# Getting the data from StatsBombR for Women's World Cup 2023
library(tidyverse)
library(StatsBombR)
Comp = FreeCompetitions()
Matches = FreeMatches(Comp)
wwc_2023 <- Matches %>%
filter(competition.competition_name == "Women's World Cup") %>%
filter(season.season_name == "2023")
all_events_wwc2023 <- data.frame()
for(i in 1:nrow(wwc_2023)){
#if(i %in% c(error_game)) next
temp = get.matchFree(wwc_2023[i,])
print(i)
temp = allclean(temp)
all_events_wwc2023 = bind_rows(all_events_wwc2023, temp)
rm(temp)
}
# only keeping shots and specifying whether the shot was a goal or not
shots <- all_events_wwc2023 %>%
filter(type.name == "Shot") %>%
mutate(is.goal = ifelse(shot.outcome.name == "Goal", 1, 0))Expected Goals Model for the 2023 Women’s World Cup
Find the link to the GitHub repository for this project here.
Abstract
Which area on the soccer field has the highest probability of a goal occurring? This project explores this question along with many others related to goal probabilities in soccer. For this project, I built an expected goals model for the 2023 Women’s World Cup using logistic regression. An expected goals model predicts the probability that a shot will result in a goal based on the characteristics of that shot and the events leading up to it. The data that I used for this project comes from StatsBomb and it is event data. In addition to building the model, I also built a Shiny App that displays the expected goal probabilities (xG values) for each shot that a player took in the 2023 Women’s World Cup. Overall, I found that the higher probability shots come from within the 18 yard box.
Introduction
As an avid soccer fan, I decided to build an expected goals model for the 2023 Women’s World Cup. One of my goals in life is to make it to one of the Women’s World Cups. I was pretty close to achieving this goal last year when the World Cup was in Australia and New Zealand. I studied abroad last spring semester in New Zealand, but my program unfortunately ended two months before the World Cup started. Anyways, I have always wanted to build an expected goals model because I have heard from attending various sports analytics conferences that expected goals (xG) is a better metric for understanding the overall performance of a player than basic statistics like shots, shots on target and possession. A higher xG means that the shot has a higher probability of being a goal and is considered a high quality shot. For example, a shot with an xG value of 0.9 is one that we would generally expect to be converted nine times in every 10 attempts. If a player has a high total xG then this means that they took high probability shots and were well involved in the game.
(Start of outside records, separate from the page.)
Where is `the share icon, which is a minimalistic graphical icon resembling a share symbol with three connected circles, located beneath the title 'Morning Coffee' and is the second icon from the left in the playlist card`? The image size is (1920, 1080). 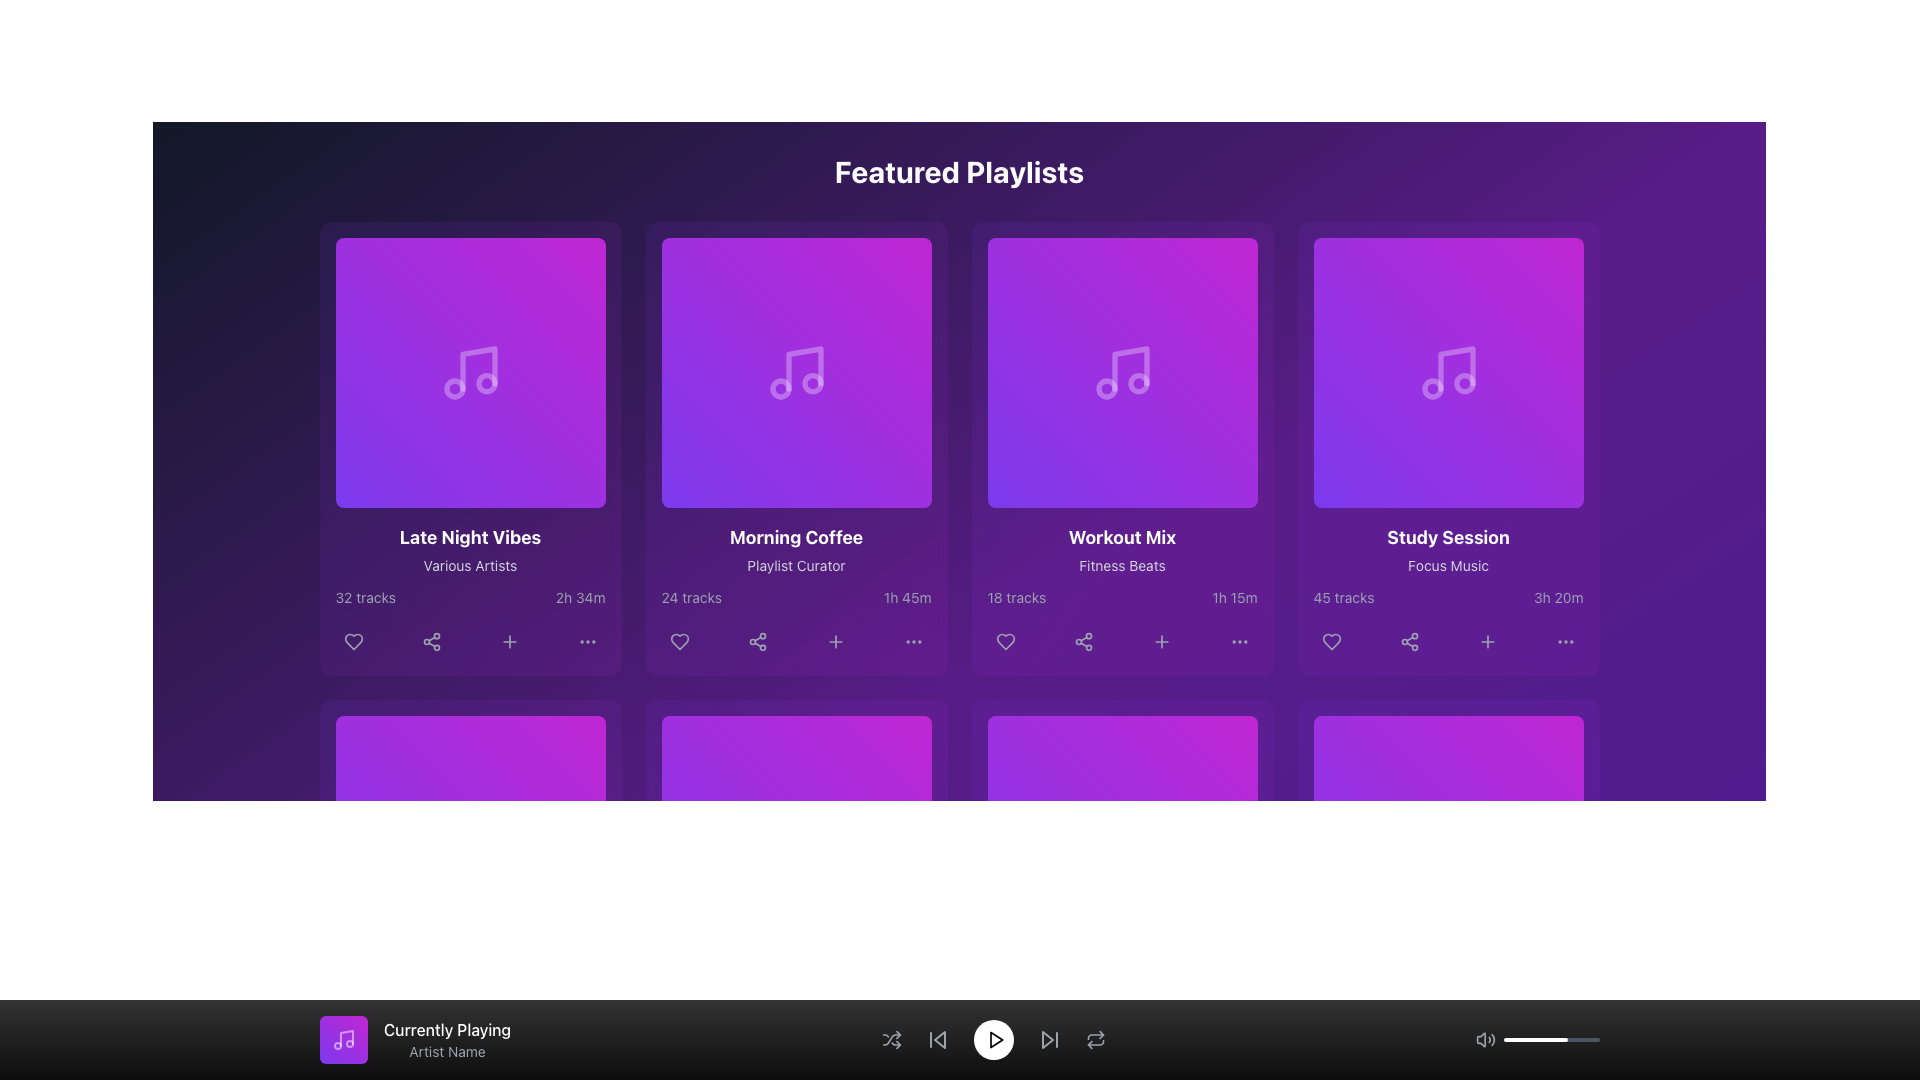 the share icon, which is a minimalistic graphical icon resembling a share symbol with three connected circles, located beneath the title 'Morning Coffee' and is the second icon from the left in the playlist card is located at coordinates (756, 641).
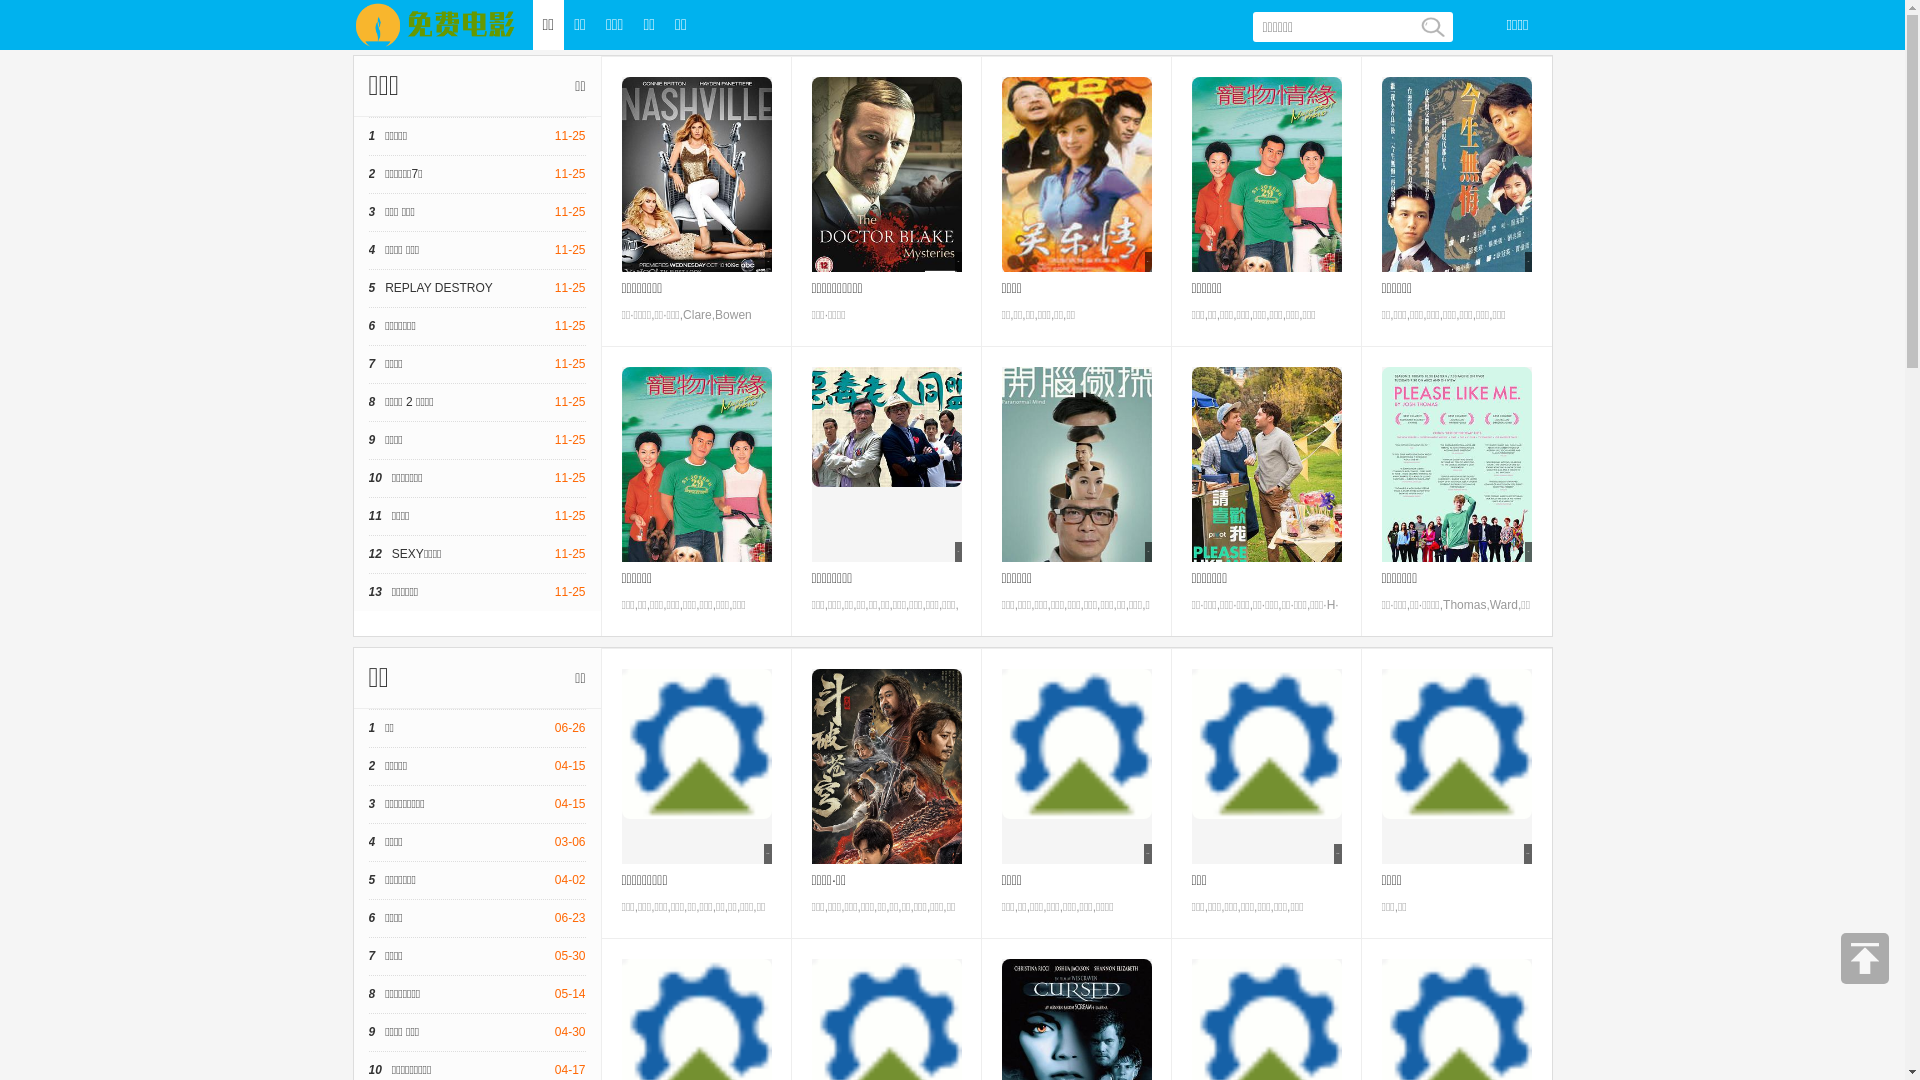  What do you see at coordinates (475, 288) in the screenshot?
I see `'11-25` at bounding box center [475, 288].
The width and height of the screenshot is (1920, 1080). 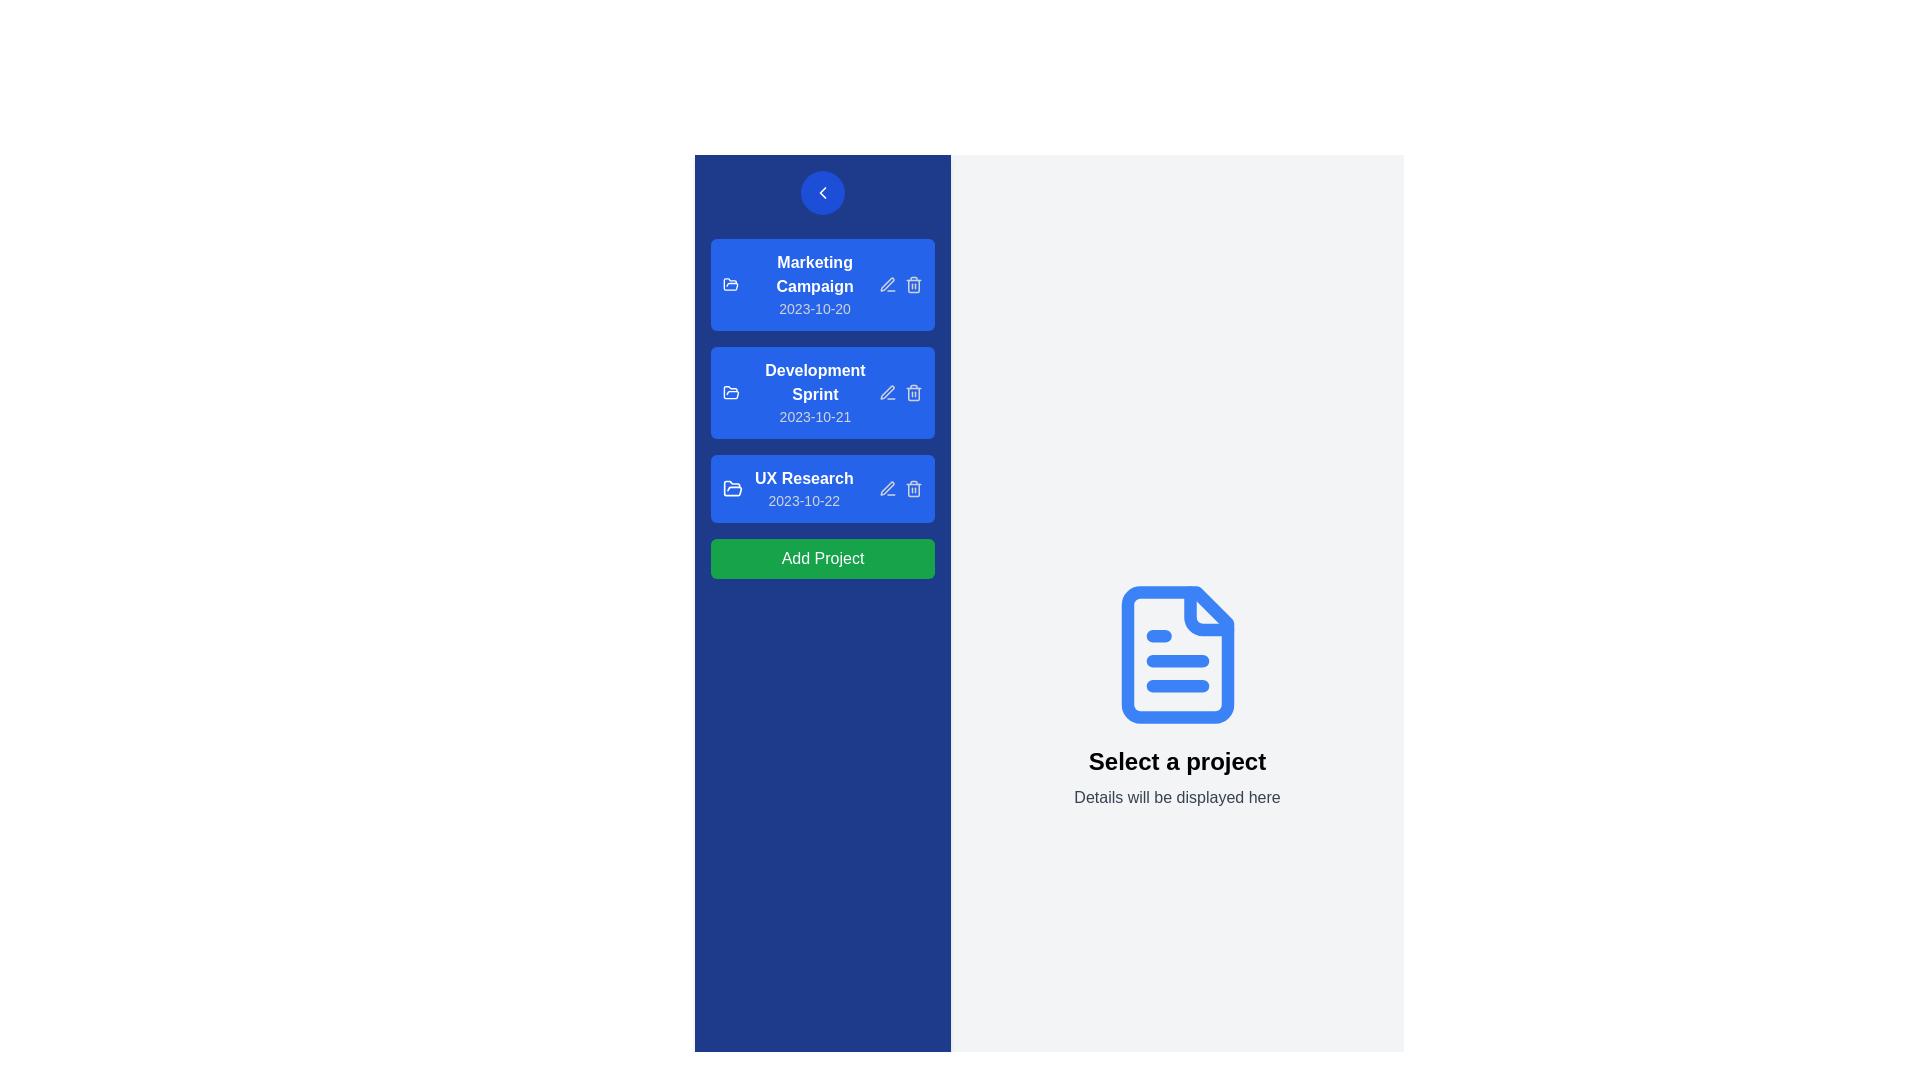 What do you see at coordinates (804, 478) in the screenshot?
I see `the 'UX Research' text label` at bounding box center [804, 478].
The expected goals metric (xG) helps identify players that played really well and created dangerous chances but might not have scored.
The data set that I used to create my expected goals model came from a R package called StatsBombR. This is a free package in R that contains open sourced event data from various soccer competitions. Here is a link to the GitHub repository site for StatsBomb R. Click here.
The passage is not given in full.